Jele won 1st and 4th prizes in the 2008 BTA/Anglo-Platinum Short Story Competition. Her debut novel – a story celebrating love and female friendships – Happiness is a Four-Letter Word, won the Best First Book category (Africa region) in the Commonwealth Writers’ Prize 2011, as well as the 2011 M-Net Literary Award in the Film category. The novel was also shortlisted for the 2011 Booksellers Choice Award.

In 2006 Jele self-published a guide, So You Wanna Be an Au Pair, What Your Agency Will Never Tell.

FunDza is very proud to have Cynthia as one of our first ‘Faces of Fundza’ and to have her short stories published on the Fundza mobi site. Cynthia wrote the ‘The Big Crush’ which was really enjoyed by Fundza readers and she will soon follow with a sequel. ‘Finding Joe,’a story of friendship and family in a small railway town in KZN is the subject of the current story on the Fundza mobi site. Cynthia has been very supportive of Fundza and we value her continued involvement with the literacy trust and in popularising reading.

On how her writing journey started, Jele muses, “I once attended a reading session given by an American author, where towards the end of her talk she took the audience through a short writing exercise: she read out a line from a new short story she was working on and asked the audience to complete the first two paragraphs. I remember the thrill of trying to put something on a piece of paper. When I got home, I pulled out my computer and wrote a short story. I haven’t stopped since.”

Cynthia answers some of FunDza’s questions about her early experiences of reading and books:

What is your first memory of listening to or reading a story?
I remember reading Masihambisane (prescribed Zulu books) in primary school.

What is your favourite book/books?
Zadie Smith’s White Teeth remains on top of my list.
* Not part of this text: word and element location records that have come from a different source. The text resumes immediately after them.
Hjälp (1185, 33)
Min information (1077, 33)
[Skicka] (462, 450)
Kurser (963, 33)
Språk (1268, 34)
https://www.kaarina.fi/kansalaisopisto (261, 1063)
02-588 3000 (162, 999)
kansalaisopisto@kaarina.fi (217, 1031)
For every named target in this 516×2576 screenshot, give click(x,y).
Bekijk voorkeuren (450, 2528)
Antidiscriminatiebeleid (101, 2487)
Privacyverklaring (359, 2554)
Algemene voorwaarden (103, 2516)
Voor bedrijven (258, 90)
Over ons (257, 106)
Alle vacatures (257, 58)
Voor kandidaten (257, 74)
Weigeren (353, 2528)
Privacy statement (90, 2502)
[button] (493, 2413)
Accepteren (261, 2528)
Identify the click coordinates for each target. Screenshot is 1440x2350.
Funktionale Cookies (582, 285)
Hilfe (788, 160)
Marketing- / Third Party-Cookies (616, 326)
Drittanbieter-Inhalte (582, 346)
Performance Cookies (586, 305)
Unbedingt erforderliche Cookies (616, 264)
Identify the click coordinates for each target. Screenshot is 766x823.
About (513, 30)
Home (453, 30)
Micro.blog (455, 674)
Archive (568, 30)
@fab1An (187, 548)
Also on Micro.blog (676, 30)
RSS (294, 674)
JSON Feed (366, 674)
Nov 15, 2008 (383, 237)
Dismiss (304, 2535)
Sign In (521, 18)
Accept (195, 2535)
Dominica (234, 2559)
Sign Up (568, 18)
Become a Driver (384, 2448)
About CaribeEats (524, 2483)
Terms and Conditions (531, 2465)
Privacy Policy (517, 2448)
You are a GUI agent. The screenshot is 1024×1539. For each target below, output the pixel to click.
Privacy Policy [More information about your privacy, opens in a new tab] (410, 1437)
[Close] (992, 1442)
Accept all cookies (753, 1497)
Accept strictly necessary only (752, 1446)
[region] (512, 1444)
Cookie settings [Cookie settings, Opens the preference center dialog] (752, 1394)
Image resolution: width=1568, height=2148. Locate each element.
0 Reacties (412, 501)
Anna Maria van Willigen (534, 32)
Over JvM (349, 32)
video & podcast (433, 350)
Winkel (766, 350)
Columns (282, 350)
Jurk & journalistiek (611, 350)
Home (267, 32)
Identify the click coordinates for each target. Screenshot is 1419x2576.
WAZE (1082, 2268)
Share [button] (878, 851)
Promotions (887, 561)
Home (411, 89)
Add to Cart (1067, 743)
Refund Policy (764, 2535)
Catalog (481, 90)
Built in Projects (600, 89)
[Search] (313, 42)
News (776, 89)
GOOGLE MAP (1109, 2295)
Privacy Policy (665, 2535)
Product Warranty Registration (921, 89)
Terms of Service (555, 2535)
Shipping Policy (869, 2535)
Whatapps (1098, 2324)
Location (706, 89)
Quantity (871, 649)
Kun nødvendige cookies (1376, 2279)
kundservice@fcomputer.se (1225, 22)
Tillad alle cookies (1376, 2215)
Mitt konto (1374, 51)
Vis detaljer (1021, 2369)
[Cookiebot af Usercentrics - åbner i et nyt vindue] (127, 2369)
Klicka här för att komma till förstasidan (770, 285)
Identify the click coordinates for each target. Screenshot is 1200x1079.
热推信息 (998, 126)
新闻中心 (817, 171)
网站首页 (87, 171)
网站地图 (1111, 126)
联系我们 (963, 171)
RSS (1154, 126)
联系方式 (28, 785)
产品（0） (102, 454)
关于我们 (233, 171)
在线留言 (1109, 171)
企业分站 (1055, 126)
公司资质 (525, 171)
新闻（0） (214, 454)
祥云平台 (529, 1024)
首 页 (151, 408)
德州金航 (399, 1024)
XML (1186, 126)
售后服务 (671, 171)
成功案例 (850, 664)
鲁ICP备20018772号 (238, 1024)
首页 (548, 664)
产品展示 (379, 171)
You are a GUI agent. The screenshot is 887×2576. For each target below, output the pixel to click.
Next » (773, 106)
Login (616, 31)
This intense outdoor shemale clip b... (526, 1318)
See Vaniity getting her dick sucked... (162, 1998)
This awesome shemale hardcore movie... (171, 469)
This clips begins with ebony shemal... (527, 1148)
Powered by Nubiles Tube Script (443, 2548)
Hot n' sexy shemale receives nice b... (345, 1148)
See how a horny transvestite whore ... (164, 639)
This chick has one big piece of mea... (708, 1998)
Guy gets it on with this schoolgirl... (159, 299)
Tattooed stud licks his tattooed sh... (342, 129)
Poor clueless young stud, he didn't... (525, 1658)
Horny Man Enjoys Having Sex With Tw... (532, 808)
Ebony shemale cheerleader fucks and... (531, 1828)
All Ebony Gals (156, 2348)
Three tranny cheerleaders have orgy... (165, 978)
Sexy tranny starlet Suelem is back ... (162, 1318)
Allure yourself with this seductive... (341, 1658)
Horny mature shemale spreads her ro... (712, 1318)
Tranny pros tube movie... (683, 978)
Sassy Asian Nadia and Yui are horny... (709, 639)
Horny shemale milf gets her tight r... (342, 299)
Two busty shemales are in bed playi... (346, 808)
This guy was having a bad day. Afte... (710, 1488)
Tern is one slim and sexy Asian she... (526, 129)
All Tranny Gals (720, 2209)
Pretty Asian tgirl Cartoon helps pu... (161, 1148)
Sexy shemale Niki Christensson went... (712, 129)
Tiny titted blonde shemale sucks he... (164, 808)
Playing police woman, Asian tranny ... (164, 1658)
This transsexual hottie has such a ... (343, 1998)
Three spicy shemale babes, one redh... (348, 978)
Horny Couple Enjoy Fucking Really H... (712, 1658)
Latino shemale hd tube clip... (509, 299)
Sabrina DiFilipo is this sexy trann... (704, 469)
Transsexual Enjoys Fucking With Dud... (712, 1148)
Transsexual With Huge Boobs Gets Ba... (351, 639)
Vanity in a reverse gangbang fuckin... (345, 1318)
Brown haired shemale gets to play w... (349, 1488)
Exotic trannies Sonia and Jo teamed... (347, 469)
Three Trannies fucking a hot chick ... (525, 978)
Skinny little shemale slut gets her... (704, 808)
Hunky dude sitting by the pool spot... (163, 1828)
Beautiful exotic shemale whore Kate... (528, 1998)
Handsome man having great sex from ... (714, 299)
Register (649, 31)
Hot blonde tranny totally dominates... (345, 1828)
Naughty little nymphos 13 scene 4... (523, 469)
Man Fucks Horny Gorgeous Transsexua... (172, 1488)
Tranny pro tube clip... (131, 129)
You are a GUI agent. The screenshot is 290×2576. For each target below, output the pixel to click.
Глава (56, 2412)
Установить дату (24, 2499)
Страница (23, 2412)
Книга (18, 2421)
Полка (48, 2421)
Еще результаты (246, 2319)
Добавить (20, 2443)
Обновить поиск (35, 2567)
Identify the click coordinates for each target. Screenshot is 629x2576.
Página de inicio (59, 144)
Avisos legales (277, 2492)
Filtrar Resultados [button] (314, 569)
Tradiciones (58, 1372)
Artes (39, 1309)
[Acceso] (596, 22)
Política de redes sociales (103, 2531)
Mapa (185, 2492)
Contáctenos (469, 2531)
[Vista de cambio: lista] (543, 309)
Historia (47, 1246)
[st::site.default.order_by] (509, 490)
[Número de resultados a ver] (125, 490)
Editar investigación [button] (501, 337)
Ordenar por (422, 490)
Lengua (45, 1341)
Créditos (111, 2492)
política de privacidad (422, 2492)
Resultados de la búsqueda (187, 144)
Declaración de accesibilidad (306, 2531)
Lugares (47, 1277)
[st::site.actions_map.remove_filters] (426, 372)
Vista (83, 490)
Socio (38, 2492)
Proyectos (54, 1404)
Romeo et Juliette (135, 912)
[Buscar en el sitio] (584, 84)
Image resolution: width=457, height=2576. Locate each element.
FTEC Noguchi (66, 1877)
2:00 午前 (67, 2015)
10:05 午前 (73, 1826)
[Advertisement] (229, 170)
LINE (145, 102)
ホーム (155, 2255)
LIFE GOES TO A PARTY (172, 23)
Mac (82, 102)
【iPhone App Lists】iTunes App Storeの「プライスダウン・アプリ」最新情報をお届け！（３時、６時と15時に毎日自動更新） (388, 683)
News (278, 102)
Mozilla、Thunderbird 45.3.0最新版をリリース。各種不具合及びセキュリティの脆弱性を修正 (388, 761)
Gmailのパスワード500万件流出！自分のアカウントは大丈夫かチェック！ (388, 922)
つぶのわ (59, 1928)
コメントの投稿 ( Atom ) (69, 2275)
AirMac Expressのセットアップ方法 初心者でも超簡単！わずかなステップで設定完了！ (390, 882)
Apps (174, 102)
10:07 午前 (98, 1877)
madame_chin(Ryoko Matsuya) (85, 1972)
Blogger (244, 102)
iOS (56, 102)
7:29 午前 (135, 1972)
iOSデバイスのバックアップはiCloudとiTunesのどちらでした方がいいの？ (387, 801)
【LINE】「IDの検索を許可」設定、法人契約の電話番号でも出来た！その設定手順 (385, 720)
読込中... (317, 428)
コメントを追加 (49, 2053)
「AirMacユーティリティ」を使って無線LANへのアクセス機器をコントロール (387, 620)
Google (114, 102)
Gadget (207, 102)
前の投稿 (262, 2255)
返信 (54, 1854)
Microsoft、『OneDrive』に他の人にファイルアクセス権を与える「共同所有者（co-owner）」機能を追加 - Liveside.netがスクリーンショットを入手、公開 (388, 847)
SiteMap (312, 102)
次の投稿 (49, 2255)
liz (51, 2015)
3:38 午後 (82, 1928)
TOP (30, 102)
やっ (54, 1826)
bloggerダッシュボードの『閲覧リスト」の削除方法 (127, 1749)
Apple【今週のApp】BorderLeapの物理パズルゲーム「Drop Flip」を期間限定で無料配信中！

What role does reading play in your life?
Reading provides an escapism from the real world, books take me to different worlds – worlds I can only dream of sometimes.

Why do you think it’s important for SA teens to be reading?
Dr Seuss sums it nicely, “The more you read, the more things you will know. The more that you learn, the more places you will go.”

Did anyone particular inspire you to read?
I got into reading on my own and enjoyed it. After the Masihambisane series and after I had learned to read English, I couldn’t stop reading comics.